In line with the present study, a clinical trial by Pasin et al. (20) from Italy (2014) on the role of dexmedetomidine in the prevention and treatment of delirium in ICU patients showed that dexmedetomidine significantly reduced delirium, agitation, and confusion. Mechanically ventilated patients admitted to the ICU were compared with a control group, and it was found that dexmedetomidine was effective in reducing the incidence of delirium in patients admitted to the ICU (20). Consistent with the present study, Bakri et al. (21), in a three-day clinical trial from Egypt concluded that dexmedetomidine, compared to haloperidol, could be used effectively to control post-traumatic delirium in patients admitted to the ICU.

In 2018, Flukiger et al. (22) conducted a review study (28 clinical trials including 5141 patients admitted to the ICU) to evaluate the effect of dexmedetomidine on the prevention and treatment of delirium in patients admitted to the ICU. Similar to the present study, the incidence of delirium and the need for drugs to control pain and agitation in the group receiving dexmedetomidine were significantly lower than the control group or the group receiving haloperidol. On the other hand, patients in the group receiving dexmedetomidine were significantly exposed to bradycardia and hypotension. They concluded that dexmedetomidine reduced the incidence of delirium in patients admitted to the ICU. However, more extensive studies are needed to compare the effects of this drug with haloperidol (22).

In line with the present study, Reade et al. in 2009 showed that the incidence of delirium, agitation, length of ICU stay, and need for ventilation for seven days in the dexmedetomidine group were significantly less than the haloperidol group (P = 0.05). They concluded that dexmedetomidine was very effective in treating delirium and agitation in patients admitted to the ICU (11). In this regard, Rood et al. (23) found that administration of haloperidol had no effects on the incidence of delirium in patients admitted to the ICU and that there was no significant difference between patients receiving haloperidol and placebo.

-- Saved entries --
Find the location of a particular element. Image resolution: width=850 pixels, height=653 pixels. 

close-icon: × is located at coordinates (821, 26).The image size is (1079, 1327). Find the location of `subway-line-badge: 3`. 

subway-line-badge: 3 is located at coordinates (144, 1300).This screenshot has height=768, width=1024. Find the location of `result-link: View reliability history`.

-- Problem 1 --
In the dexmedetomidine passage, how many clinical trials did the 2018 review by Flukiger et al. cover?
-- Problem 2 --
Carry the dexmedetomidine passage forward, starting after its final sentence.
The saved entries form separate material apart from the dexmedetomidine passage.

-- Answer box 1 --
28 clinical trials, including 5141 ICU patients.

-- Answer box 2 --
Another study by Nelson et al. (24) in 2015 revealed that dexmedetomidine, by providing sedation and reducing the need for it, indirectly reduced delirium in patients admitted to the ICU. Moreover, in 2018, Louis et al. (25) concluded that administration of dexmedetomidine to patients admitted to the ICU could reduce the incidence of delirium, which is consistent with the results of the present study. In a similar study, Abdelgalel (26) compared the incidence of delirium using haloperidol and dexmedetomidine. In this clinical trial, 90 patients were studied under mechanical ventilation. The incidence of delirium, length of hospitalization, and number of days required for mechanical ventilation in patients receiving dexmedetomidine were lower than patients receiving haloperidol. They found that dexmedetomidine was more effective and efficient than haloperidol in preventing and controlling delirium in hospitalized patients; these results are in line with the present study.

In another clinical trial in 2014, Kalisvaart et al. (27) examined the effect of haloperidol on the incidence of delirium after a major surgery in the elderly. It was concluded that haloperidol administration could reduce delirium in patients (27). This difference can be attributed to differences in the sample size or the type of measuring instrument. However, Fukuta et al. (28) reported that there was no significant difference in the incidence of delirium between patients receiving haloperidol and the control group after a major surgery.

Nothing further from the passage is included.